Dataset entries:

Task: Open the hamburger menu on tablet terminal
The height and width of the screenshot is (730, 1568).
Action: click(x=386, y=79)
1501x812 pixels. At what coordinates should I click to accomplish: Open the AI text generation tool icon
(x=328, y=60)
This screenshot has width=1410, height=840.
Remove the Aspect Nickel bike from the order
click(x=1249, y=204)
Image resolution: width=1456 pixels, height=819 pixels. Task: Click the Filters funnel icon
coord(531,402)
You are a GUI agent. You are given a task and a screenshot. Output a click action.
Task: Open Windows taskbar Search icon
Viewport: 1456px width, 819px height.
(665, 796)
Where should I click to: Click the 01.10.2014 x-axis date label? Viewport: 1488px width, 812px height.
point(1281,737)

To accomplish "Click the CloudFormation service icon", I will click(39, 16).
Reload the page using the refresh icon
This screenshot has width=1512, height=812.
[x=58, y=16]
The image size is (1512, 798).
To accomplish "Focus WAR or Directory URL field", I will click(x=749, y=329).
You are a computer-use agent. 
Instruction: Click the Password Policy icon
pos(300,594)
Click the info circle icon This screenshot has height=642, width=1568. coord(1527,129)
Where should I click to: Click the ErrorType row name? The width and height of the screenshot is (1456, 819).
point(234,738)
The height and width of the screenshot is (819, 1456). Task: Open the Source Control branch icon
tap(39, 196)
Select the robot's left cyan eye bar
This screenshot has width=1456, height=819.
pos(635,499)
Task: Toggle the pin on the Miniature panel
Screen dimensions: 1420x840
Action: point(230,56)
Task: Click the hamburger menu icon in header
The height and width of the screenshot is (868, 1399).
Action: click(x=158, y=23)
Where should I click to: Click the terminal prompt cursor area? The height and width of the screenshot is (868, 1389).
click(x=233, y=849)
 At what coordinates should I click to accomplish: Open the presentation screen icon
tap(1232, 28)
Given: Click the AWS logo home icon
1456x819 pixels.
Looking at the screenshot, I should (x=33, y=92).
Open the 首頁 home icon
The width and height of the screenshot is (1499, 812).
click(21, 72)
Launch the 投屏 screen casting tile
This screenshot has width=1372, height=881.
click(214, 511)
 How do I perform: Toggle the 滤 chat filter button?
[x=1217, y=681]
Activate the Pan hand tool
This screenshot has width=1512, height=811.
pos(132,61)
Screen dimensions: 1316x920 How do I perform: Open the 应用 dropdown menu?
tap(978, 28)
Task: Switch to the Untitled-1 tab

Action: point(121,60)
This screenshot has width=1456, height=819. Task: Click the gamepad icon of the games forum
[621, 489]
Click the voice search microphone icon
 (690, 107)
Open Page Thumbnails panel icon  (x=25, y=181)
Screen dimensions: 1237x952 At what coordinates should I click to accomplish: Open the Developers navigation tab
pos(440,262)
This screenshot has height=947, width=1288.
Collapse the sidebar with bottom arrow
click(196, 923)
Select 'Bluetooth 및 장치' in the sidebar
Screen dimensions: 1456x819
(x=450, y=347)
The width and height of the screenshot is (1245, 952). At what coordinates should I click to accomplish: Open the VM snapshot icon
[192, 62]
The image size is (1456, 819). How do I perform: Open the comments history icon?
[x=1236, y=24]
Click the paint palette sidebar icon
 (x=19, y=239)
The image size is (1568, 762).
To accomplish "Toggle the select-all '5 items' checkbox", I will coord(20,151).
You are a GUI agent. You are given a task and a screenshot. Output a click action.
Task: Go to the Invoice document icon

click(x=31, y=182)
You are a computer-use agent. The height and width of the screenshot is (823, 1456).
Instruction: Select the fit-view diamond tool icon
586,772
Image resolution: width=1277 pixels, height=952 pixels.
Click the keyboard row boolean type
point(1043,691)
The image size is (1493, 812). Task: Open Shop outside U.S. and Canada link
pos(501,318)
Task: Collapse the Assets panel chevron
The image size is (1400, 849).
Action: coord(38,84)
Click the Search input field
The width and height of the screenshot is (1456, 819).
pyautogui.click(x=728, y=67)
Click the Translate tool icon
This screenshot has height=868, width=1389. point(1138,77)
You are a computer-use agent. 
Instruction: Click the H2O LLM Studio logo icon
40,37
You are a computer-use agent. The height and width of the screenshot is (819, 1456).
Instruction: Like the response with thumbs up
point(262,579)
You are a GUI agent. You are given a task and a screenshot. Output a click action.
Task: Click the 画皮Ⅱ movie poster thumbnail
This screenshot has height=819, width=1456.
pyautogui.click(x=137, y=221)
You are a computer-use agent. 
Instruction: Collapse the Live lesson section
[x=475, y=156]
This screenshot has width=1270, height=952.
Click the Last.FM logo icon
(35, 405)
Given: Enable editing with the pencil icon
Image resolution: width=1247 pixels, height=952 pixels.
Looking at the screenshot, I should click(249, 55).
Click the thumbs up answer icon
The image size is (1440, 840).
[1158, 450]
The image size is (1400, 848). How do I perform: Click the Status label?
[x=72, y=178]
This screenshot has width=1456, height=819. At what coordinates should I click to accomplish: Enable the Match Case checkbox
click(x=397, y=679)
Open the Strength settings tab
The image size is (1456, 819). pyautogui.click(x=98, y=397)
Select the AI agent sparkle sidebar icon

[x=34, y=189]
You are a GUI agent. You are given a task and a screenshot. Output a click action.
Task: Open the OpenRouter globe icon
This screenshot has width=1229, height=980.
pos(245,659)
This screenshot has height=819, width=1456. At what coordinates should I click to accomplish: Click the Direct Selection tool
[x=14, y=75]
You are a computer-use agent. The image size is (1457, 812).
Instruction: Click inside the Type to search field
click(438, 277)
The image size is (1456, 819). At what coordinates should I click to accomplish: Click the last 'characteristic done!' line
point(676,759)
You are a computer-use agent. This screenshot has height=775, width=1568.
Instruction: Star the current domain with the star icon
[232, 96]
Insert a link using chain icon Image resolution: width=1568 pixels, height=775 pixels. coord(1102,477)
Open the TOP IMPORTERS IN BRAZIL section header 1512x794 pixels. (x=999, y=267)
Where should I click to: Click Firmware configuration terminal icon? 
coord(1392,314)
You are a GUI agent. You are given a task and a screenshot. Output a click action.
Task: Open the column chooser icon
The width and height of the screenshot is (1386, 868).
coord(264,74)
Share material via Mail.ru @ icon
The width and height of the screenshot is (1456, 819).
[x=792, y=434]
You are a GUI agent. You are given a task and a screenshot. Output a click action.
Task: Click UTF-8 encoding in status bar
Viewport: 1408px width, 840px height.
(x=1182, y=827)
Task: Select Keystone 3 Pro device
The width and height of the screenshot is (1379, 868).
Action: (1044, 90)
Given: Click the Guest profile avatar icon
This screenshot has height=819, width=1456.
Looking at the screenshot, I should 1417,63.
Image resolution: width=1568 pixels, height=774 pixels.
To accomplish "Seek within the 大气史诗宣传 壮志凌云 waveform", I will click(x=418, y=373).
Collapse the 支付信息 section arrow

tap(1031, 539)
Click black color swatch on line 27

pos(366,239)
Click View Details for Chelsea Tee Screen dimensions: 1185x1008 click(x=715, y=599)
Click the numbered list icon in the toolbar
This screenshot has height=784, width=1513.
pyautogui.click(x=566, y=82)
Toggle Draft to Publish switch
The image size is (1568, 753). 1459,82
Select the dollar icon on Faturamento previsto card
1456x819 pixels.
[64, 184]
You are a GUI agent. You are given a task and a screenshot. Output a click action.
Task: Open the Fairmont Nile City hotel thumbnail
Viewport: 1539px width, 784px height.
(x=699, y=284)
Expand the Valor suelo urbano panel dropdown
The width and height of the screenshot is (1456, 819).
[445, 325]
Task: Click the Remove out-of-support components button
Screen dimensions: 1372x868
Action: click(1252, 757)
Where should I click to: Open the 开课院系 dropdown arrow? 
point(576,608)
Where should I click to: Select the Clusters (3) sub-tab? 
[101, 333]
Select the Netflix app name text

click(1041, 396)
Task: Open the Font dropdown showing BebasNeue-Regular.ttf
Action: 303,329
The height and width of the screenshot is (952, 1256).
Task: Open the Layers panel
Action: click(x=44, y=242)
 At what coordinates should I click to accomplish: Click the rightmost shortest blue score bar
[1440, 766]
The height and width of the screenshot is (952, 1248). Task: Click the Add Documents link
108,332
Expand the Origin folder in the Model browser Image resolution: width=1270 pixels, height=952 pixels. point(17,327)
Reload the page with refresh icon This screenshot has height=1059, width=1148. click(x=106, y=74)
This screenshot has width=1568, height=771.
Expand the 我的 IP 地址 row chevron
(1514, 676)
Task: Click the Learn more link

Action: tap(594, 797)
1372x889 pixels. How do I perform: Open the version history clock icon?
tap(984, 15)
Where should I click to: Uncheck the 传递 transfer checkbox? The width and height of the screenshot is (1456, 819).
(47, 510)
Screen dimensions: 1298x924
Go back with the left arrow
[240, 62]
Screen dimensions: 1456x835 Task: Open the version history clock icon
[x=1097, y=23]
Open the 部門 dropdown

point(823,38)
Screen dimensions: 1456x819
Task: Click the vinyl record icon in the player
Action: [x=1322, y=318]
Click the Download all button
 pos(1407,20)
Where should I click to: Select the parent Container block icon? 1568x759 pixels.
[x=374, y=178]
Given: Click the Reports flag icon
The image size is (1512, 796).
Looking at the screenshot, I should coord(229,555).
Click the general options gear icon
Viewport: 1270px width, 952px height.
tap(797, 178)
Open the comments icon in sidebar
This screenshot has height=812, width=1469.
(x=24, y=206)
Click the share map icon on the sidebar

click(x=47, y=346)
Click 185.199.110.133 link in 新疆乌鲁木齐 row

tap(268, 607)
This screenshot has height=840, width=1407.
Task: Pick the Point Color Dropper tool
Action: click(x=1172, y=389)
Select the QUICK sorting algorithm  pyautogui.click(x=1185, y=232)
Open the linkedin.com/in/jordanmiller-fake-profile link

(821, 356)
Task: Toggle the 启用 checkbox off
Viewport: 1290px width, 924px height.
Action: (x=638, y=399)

To do => Copy, without any change, the lines above from the one containing "Task: Toggle the 启用 checkbox off" to the end, both ends included. Add nothing else.

Exercise solution =>
Task: Toggle the 启用 checkbox off
Viewport: 1290px width, 924px height.
Action: (x=638, y=399)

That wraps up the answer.